- DOCUMENTO DE ORIGEM -
Daniel Cappello
Líder da área de Claims Advocacy
As recentes enchentes no Rio Grande do Sul foram causadas por uma combinação de fatores. De acordo com os meteorologistas, as fortes chuvas que começaram a atingir o estado no dia 29 de abril foram a principal causa das enchentes. Essas chuvas persistentes colocaram o estado inteiro em situação de calamidade. Em 15 dias, o índice pluviométrico acumulado chegou a 800mm em algumas cidades gaúchas, ou 8 vezes o esperado para o mês inteiro de maio. Essa condição climática severa foi principalmente atribuída à ocorrência anormal do fenômeno El Niño no Oceano Pacífico.
Segundo dados da Defesa Civil gaúcha, até a manhã do dia 27/05/2024, 169 pessoas haviam perdido a vida, enquanto outras 108 seguiam desaparecidas. O número total de desabrigados (538.245 pessoas) corresponde a aproximadamente 5% da população do estado, sendo que 77.400 estavam vivendo em abrigos. Mais de 2 milhões de pessoas no estado foram afetadas pelas inundações.
É importante ressaltar que as enchentes no Rio Grande do Sul tiveram impactos econômicos significativos. As enchentes estão sendo consideradas o maior desastre climático já visto na história recente do país e podem ameaçar o objetivo de crescimento econômico superior a 2% em 2024.

- INSTRUÇÕES DO EXERCÍCIO -
Extraia do texto sobre as enchentes tudo o que vai desde "Segundo dados da" até "2% em 2024.", sem alterar nenhuma palavra. A listagem abaixo é um material à parte, sem relação com o texto sobre as enchentes.

- DADOS FORNECIDOS -

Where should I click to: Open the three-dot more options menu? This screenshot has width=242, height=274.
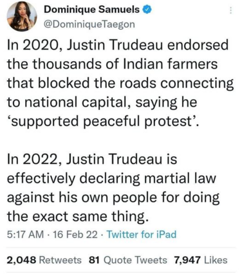230,10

- RESPOSTA -
Segundo dados da Defesa Civil gaúcha, até a manhã do dia 27/05/2024, 169 pessoas haviam perdido a vida, enquanto outras 108 seguiam desaparecidas. O número total de desabrigados (538.245 pessoas) corresponde a aproximadamente 5% da população do estado, sendo que 77.400 estavam vivendo em abrigos. Mais de 2 milhões de pessoas no estado foram afetadas pelas inundações.
É importante ressaltar que as enchentes no Rio Grande do Sul tiveram impactos econômicos significativos. As enchentes estão sendo consideradas o maior desastre climático já visto na história recente do país e podem ameaçar o objetivo de crescimento econômico superior a 2% em 2024.